>>>>>

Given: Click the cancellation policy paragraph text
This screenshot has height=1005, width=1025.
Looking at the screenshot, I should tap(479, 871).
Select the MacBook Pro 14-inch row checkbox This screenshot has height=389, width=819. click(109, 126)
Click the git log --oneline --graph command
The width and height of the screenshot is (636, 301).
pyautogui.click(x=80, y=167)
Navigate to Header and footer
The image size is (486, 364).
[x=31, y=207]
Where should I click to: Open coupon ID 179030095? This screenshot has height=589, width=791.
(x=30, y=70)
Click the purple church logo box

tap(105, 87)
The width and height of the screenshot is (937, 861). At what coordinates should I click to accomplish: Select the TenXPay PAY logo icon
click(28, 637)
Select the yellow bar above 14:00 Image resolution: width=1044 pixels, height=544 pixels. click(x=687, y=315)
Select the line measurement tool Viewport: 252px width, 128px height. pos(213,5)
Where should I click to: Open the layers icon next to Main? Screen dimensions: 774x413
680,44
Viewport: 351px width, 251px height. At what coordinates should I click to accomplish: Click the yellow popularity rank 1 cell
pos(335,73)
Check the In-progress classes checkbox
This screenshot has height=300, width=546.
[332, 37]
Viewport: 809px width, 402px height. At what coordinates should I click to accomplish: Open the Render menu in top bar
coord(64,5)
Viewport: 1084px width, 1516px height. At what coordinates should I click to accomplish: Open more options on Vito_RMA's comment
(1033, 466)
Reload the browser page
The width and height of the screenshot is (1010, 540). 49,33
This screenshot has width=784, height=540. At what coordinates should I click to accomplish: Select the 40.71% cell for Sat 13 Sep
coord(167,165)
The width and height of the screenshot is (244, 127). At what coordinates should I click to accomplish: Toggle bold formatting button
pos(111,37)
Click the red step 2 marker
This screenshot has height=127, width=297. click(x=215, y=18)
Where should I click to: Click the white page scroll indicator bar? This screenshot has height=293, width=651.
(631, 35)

<<<<<

INSTRUCTIONS TO FOLLOW: A faithful copy is required of the lines from the one with "Where should I click to: Click" through the last line of the data; please add nothing.

PROBLEM SOLUTION:
Where should I click to: Click the white page scroll indicator bar? This screenshot has height=293, width=651.
(631, 35)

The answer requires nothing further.